LA SUBSTITUTION DES ENREGISTREURS


 

Après le jugement de correctionnelle du 14 mars 1997, il apparut à la défense que la Justice était impressionnée par les expertises fournies par l’accusation et qu’elle manifestait quelques réticences, si l’on peut employer cet euphémisme, à admettre que les enregistreurs avaient pu être truqués. Michel ASSELINE entreprit donc de rechercher toutes les photos de presse liées à cet accident, pendant que le Commandant Christian ROGER entreprenait une contre-expertise minutieuse de l’enquête menée par les deux experts judiciaires MM. VENET et BELOTTI.

 Michel ASSELINE identifia ainsi l’agence de photo SIPAPRESS, dont trois photographes se trouvaient à bord d’un hélicoptère qui survola longuement le site dans les heures qui suivirent l’accident. Le Pdg de cette agence confia des diapos des quelques dizaines de photos prises. Elles furent examinées soigneusement, ce qui permit de découvrir celle où l’on voyait un homme porter des enregistreurs de vol à côté de l’épave.

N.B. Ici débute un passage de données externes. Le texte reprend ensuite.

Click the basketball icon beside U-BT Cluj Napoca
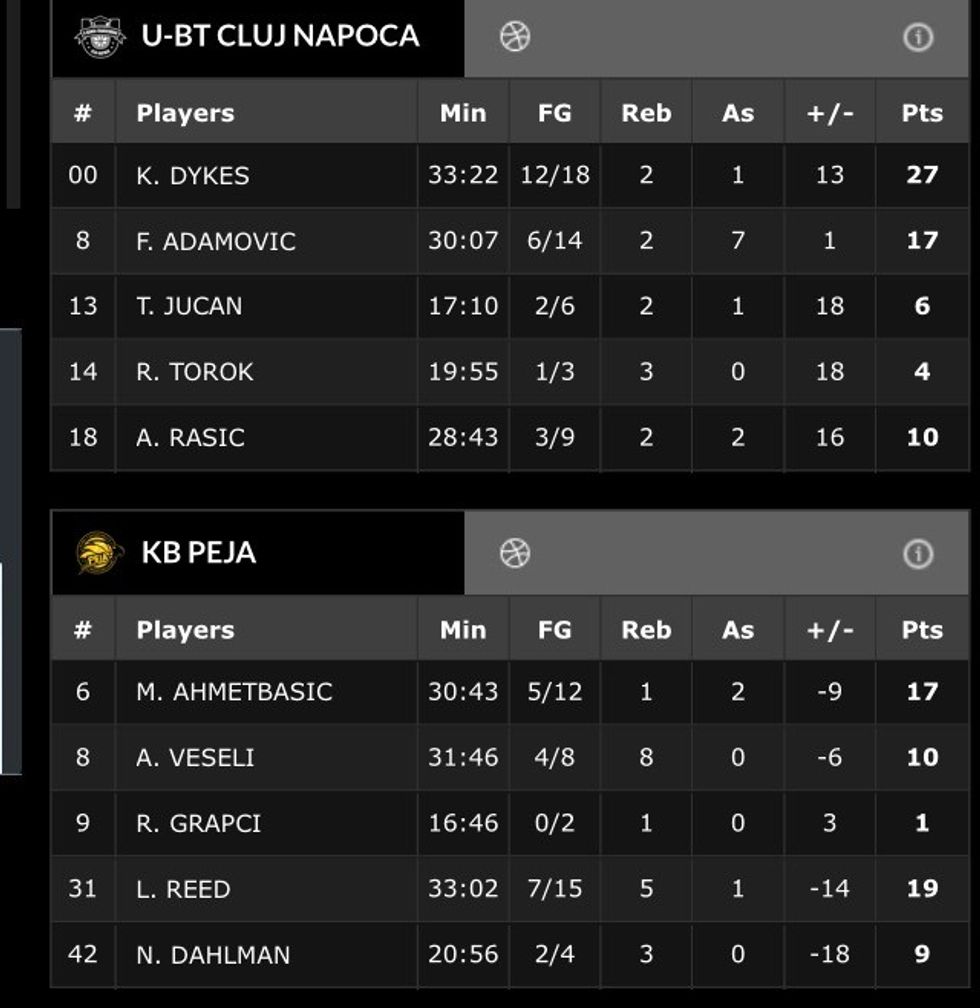 515,37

 Il existe deux enregistreurs de vol sur les avions de ligne :

            - le CVR (Cockpit Voice Recorder), qui enregistre les bruits au poste de pilotage et les conversations radio.

            - le DFDR (Digital Flight Data Recorder), qui enregistre 209 paramètres de l’avion.

 Les enregistreurs sont munis de bandes blanches pour un meilleur repérage sous l’eau.

 Michel ASSELINE et ses conseils constatèrent une différence fondamentale entre la photo des enregistreurs prise au Tribunal de COLMAR en 1996 et celle découverte chez SIPAPRESS et qui montre les enregistreurs portés à proximité de l’épave par M. GERARD, chef de district de la DGAC.

 

Sur la photo prise en hélicoptère au-dessus de l’accident, les bandes banches de l’enregistreur DFDR sont larges et perpendiculaires aux arêtes, tandis que sur le DFDR aux mains du Tribunal, elles sont en diagonales ! (voir photos N° 2 et 3 de ce présent document).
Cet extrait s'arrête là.